Job. Please update these entries by replacing every instance of "dropdown" with "drop-down menu", keeping everything else unchanged.

Entries.
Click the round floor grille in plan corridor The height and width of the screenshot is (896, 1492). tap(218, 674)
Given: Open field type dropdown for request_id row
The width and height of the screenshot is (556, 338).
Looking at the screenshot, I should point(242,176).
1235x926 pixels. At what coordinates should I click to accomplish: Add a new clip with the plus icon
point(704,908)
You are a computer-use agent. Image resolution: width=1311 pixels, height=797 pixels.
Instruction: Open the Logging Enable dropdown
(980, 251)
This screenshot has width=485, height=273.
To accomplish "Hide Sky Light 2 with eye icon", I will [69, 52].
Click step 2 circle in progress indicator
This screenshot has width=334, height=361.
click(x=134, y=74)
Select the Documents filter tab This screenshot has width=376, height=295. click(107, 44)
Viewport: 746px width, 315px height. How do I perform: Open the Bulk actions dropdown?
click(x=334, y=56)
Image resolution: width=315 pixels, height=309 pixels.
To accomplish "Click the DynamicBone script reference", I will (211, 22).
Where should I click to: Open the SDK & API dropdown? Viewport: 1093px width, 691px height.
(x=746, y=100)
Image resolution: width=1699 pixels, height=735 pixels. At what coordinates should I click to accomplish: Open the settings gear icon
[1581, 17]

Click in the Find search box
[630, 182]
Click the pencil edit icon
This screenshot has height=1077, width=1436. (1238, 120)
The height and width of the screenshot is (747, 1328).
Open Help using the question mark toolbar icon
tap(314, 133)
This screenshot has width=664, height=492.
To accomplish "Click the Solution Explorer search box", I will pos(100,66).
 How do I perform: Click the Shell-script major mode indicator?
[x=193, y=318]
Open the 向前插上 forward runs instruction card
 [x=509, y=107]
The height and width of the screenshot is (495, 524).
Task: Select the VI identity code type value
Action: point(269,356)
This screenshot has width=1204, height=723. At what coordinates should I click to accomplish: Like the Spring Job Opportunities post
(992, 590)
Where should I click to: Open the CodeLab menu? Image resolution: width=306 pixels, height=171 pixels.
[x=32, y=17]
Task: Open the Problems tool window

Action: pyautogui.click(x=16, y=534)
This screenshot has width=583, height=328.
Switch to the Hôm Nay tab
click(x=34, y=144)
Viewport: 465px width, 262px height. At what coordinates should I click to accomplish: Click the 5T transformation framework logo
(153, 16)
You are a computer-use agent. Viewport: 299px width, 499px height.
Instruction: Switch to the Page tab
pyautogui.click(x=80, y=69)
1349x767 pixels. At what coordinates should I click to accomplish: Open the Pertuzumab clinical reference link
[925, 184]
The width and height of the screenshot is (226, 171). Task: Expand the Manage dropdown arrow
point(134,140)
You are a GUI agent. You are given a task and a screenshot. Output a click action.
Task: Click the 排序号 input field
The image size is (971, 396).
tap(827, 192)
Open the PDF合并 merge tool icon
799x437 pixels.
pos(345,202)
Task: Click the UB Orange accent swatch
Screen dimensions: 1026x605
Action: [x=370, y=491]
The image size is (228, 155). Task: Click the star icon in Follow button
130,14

Reply to the exercise.
Click the round floor grille in plan corridor The height and width of the screenshot is (896, 1492). tap(218, 674)
Given: Open field type drop-down menu for request_id row
The width and height of the screenshot is (556, 338).
Looking at the screenshot, I should point(242,176).
1235x926 pixels. At what coordinates should I click to accomplish: Add a new clip with the plus icon
point(704,908)
You are a computer-use agent. Image resolution: width=1311 pixels, height=797 pixels.
Instruction: Open the Logging Enable drop-down menu
(980, 251)
This screenshot has width=485, height=273.
To accomplish "Hide Sky Light 2 with eye icon", I will [69, 52].
Click step 2 circle in progress indicator
This screenshot has width=334, height=361.
click(x=134, y=74)
Select the Documents filter tab This screenshot has width=376, height=295. click(107, 44)
Viewport: 746px width, 315px height. How do I perform: Open the Bulk actions drop-down menu?
click(x=334, y=56)
Image resolution: width=315 pixels, height=309 pixels.
To accomplish "Click the DynamicBone script reference", I will (211, 22).
Where should I click to: Open the SDK & API drop-down menu? Viewport: 1093px width, 691px height.
(x=746, y=100)
Image resolution: width=1699 pixels, height=735 pixels. At what coordinates should I click to accomplish: Open the settings gear icon
[1581, 17]

Click in the Find search box
[630, 182]
Click the pencil edit icon
This screenshot has height=1077, width=1436. (1238, 120)
The height and width of the screenshot is (747, 1328).
Open Help using the question mark toolbar icon
tap(314, 133)
This screenshot has width=664, height=492.
To accomplish "Click the Solution Explorer search box", I will pos(100,66).
 How do I perform: Click the Shell-script major mode indicator?
[x=193, y=318]
Open the 向前插上 forward runs instruction card
 [x=509, y=107]
The height and width of the screenshot is (495, 524).
Task: Select the VI identity code type value
Action: point(269,356)
This screenshot has width=1204, height=723. At what coordinates should I click to accomplish: Like the Spring Job Opportunities post
(992, 590)
Where should I click to: Open the CodeLab menu? Image resolution: width=306 pixels, height=171 pixels.
[x=32, y=17]
Task: Open the Problems tool window

Action: pyautogui.click(x=16, y=534)
This screenshot has width=583, height=328.
Switch to the Hôm Nay tab
click(x=34, y=144)
Viewport: 465px width, 262px height. At what coordinates should I click to accomplish: Click the 5T transformation framework logo
(153, 16)
You are a computer-use agent. Viewport: 299px width, 499px height.
Instruction: Switch to the Page tab
pyautogui.click(x=80, y=69)
1349x767 pixels. At what coordinates should I click to accomplish: Open the Pertuzumab clinical reference link
[925, 184]
The width and height of the screenshot is (226, 171). Task: Expand the Manage drop-down menu arrow
point(134,140)
You are a GUI agent. You are given a task and a screenshot. Output a click action.
Task: Click the 排序号 input field
The image size is (971, 396).
tap(827, 192)
Open the PDF合并 merge tool icon
799x437 pixels.
pos(345,202)
Task: Click the UB Orange accent swatch
Screen dimensions: 1026x605
Action: [x=370, y=491]
The image size is (228, 155). Task: Click the star icon in Follow button
130,14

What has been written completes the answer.